Where an entry contains a picture, omit the picture and repeat the rest exactly.
++++++
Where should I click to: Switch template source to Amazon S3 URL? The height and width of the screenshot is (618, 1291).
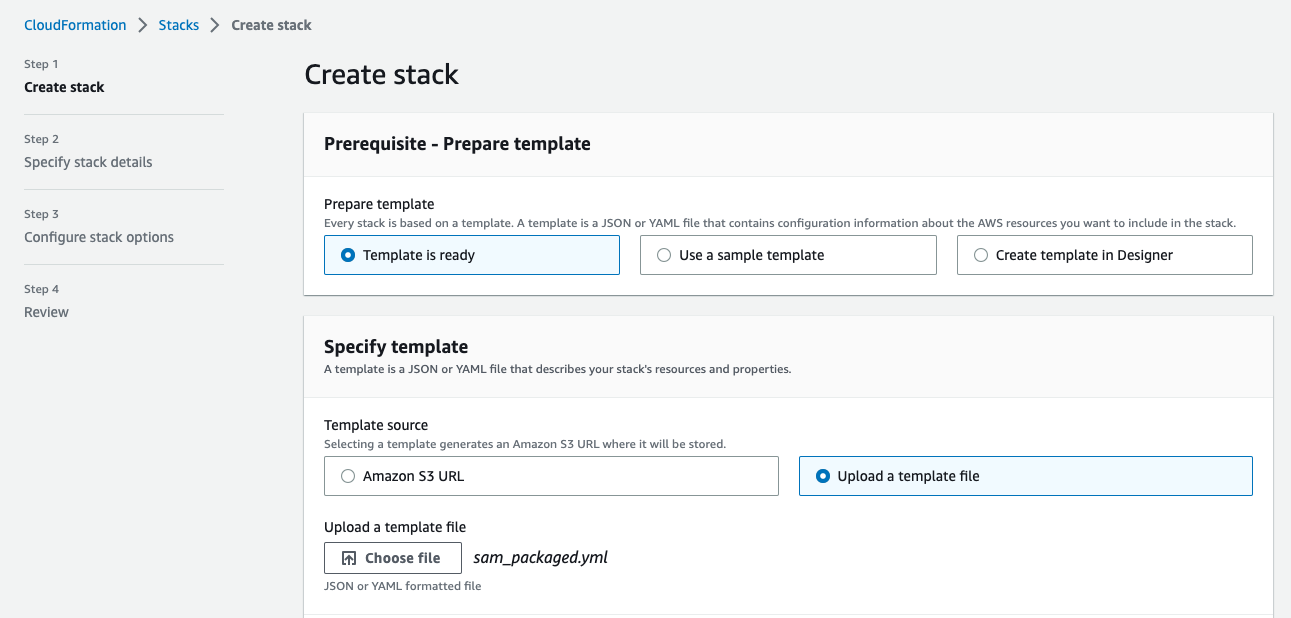pos(348,476)
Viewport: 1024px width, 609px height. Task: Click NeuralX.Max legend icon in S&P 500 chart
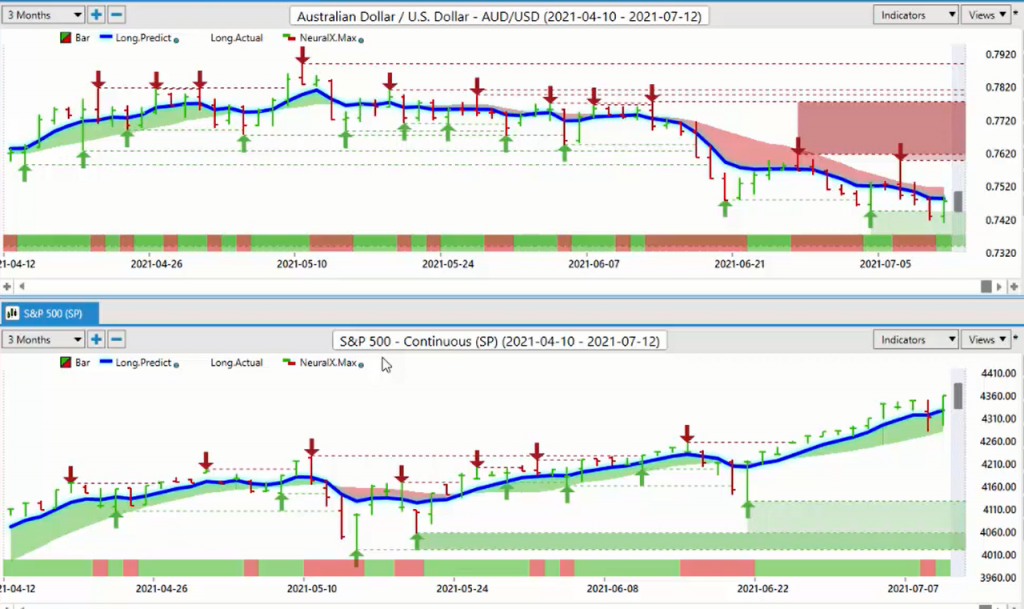pos(289,362)
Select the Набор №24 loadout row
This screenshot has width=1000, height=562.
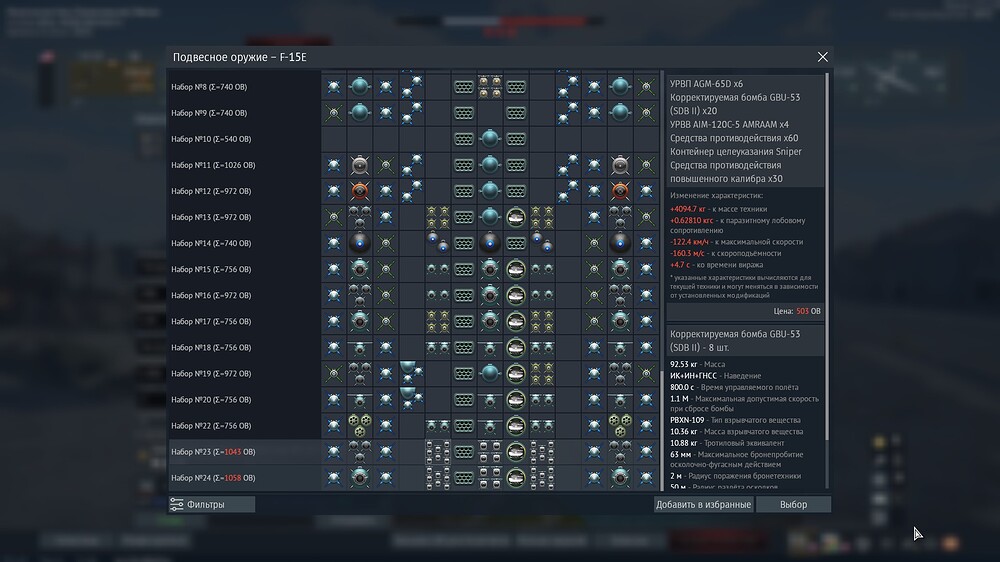click(414, 478)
++++++
Reply to the task:
Where should I click to: Switch template source to Amazon S3 URL? The height and width of the screenshot is (618, 1291).
pos(348,476)
Viewport: 1024px width, 609px height. Task: Click NeuralX.Max legend icon in S&P 500 chart
pos(289,362)
Select the Набор №24 loadout row
This screenshot has width=1000, height=562.
click(414, 478)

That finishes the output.